3 responses

  1. Jeromy Anglim
    May 3, 2011

    I like the point about reproducible research. It would be good if more meta-analyses included the complete database of studies and accompanying effect sizes, sample sizes, and study properties in a form ready for re-analysis. It would be even better if the meta-analytic analyses were embodied in some reproducible statistical document.

  2. Jeromy Anglim
    May 3, 2011

    I like the point about reproducible research. It would be good if more meta-analyses included the complete database of studies and accompanying effect sizes, sample sizes, and study properties in a form ready for re-analysis. It would be even better if the meta-analyses were produced using some form of reproducible statistical document like Sweave.

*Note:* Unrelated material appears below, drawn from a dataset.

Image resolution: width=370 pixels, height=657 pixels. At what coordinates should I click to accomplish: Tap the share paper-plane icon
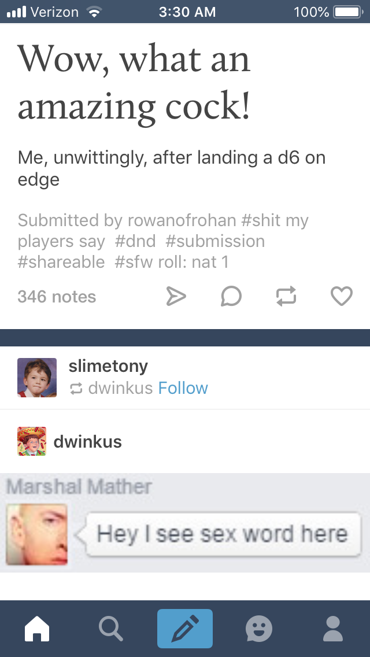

    Meta-analyses could be seen as an ongoing collective endeavour, where alterations to methodology could be easily examined by future researchers.

  3. Richard N. Landers
    May 12, 2011

    While that would be fantastic, I think the biggest roadblock is that the current academic atmosphere does not support such a thing. Releasing data from a meta-analysis is akin to sharing data – and even if that data has been sliced and diced, there’s always a voice in the back of your head that says “maybe there’s another publication in that data.” Given the current reward system in academic, I don’t see this happening any time soon (even if it would be great move for science).